合意はマンチン氏にとって重大な方針転換を意味する。医療及び気候に関する法案は、早ければ来月にも法律化する可能性がある。
マンチン氏はバイデン大統領のビルド・バック・ベター(よりよい再建、BBB)社会歳出法案を沈めているが、今回の合意には同氏が個人的にかねて一蹴してきた多くの条項が含まれる。気候危機に対処するための条項もその一つだ。
合意には民主党の掲げる目標が多数盛り込まれている。詳細の多くは明らかにされていないが、概況報告書によれば法案を通じて3690億ドル(約50兆円)をエネルギー及び気候変動プログラムに投資するとみられる。2030年までに二酸化炭素(CO2)排出量を40%削減することを目標とした措置だ。

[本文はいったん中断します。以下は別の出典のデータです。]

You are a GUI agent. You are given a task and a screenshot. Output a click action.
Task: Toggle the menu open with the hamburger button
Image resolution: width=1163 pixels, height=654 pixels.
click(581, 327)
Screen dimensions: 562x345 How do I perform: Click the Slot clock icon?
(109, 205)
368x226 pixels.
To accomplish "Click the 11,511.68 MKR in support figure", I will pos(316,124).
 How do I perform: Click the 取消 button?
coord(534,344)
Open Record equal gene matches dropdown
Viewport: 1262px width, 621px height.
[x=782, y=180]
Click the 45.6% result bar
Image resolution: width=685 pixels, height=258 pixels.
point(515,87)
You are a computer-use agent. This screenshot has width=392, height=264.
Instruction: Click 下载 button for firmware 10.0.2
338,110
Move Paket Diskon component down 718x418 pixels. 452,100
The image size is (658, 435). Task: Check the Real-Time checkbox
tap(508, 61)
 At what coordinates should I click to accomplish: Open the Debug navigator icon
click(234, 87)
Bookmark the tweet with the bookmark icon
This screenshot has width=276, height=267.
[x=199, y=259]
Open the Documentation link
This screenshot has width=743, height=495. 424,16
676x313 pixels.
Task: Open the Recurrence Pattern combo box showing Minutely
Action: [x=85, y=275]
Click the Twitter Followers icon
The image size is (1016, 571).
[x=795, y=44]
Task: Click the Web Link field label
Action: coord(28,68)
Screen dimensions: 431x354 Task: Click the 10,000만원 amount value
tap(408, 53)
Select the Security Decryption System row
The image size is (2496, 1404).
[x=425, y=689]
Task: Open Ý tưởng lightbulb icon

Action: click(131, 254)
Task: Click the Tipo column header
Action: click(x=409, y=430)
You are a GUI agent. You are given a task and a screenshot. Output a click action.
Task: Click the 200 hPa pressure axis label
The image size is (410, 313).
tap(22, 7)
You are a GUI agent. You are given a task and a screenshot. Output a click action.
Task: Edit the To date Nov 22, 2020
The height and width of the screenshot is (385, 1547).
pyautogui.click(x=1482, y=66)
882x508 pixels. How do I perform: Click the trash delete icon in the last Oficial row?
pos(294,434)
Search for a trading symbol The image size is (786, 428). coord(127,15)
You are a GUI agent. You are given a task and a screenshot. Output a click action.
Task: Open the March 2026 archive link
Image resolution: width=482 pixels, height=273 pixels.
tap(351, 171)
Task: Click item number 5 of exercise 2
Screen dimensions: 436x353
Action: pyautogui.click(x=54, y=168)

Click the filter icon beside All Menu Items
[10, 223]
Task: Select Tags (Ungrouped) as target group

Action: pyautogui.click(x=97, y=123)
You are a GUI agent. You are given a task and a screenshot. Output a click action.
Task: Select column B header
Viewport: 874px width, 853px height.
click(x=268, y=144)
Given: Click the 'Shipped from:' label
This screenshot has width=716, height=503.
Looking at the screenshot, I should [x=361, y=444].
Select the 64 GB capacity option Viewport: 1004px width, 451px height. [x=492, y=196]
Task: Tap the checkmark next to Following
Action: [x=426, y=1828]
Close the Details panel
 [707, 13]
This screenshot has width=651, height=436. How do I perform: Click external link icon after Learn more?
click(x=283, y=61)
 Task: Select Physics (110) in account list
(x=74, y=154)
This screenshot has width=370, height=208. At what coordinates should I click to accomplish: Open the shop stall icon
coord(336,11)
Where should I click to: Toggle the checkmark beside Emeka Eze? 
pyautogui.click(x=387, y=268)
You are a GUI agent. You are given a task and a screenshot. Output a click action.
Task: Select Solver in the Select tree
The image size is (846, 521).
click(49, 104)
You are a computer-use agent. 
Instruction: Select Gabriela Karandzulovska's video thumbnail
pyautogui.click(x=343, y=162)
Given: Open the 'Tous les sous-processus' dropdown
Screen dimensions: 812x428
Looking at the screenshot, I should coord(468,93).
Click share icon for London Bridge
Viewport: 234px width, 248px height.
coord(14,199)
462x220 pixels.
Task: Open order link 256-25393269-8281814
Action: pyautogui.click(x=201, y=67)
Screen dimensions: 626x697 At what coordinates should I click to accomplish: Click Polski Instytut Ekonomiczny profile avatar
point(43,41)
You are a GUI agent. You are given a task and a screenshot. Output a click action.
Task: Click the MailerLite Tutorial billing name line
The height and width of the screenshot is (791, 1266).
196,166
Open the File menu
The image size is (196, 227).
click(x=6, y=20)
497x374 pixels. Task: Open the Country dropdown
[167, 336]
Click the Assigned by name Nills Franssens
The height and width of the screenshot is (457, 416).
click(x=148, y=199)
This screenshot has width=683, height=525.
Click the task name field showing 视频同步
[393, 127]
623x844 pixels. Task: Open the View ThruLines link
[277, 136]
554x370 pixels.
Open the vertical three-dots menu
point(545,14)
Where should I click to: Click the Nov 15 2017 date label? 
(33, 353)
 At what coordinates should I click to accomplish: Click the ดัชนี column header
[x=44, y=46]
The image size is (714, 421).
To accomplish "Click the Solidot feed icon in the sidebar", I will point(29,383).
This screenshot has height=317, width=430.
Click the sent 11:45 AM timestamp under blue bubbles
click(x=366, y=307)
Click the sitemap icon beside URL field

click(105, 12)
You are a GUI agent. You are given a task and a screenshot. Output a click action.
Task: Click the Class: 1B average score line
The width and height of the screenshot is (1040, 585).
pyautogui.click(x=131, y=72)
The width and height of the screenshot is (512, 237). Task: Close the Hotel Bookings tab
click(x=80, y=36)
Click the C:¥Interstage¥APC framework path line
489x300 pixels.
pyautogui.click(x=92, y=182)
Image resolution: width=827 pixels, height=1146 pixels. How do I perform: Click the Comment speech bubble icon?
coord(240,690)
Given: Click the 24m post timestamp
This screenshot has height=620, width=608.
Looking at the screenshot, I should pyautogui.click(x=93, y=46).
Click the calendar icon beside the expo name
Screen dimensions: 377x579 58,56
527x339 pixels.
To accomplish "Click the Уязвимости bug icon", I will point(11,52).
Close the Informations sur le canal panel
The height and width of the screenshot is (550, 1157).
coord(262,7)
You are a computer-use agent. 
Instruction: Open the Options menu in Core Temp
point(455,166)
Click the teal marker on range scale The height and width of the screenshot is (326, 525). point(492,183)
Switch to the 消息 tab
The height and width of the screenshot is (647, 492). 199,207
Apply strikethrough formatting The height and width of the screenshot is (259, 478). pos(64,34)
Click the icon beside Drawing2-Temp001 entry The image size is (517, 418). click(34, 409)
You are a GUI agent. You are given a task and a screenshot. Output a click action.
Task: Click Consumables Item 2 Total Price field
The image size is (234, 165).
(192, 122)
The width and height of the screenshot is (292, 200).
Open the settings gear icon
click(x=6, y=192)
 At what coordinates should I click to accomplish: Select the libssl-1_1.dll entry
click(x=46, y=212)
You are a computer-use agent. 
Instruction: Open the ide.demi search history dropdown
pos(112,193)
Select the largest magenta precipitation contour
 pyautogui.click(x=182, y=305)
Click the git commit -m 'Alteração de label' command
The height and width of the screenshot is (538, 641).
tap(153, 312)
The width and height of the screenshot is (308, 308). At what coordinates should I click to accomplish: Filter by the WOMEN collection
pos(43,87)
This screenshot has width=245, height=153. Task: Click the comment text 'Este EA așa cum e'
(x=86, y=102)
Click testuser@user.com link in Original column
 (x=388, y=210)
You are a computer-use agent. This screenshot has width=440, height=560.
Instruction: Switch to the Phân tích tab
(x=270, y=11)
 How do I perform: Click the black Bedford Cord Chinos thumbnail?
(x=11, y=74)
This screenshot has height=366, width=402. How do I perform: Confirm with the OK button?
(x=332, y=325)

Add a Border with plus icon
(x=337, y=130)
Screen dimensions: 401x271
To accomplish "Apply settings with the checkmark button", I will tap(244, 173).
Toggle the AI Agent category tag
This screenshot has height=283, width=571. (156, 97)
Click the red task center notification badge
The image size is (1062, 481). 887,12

また高齢者ら向けの公的保険制度「メディケア」は、特定の医薬品に関して価格交渉が可能になるとみられるほか、登録者の自己負担額の上限を2000ドルに設定する見通し。医療保険制度改革法(オバマケア)下で支払われている補助金増額の期限も3年間延長されることになる。
今回の合意発表は、連邦議会にとって極めて重要なタイミングでなされた。上院は休会に入る約1週間前で、休会中は多くの民主党議員が再選に向けた選挙活動を行う。また発表の知らせが届く数時間前には、上院で別の法案が通過した。520億ドルを米国の半導体製造業に投じるこの法案は、早ければ週内に下院へ送られる。
共和党のマコネル上院院内総務は、かねて半導体に関する同法案の通過阻止を試みると約束。民主党議員が引き続き、党の方針に沿った気候や薬価についての法案成立を目指すなら、半導体関連の法案は通させない意向を示していた。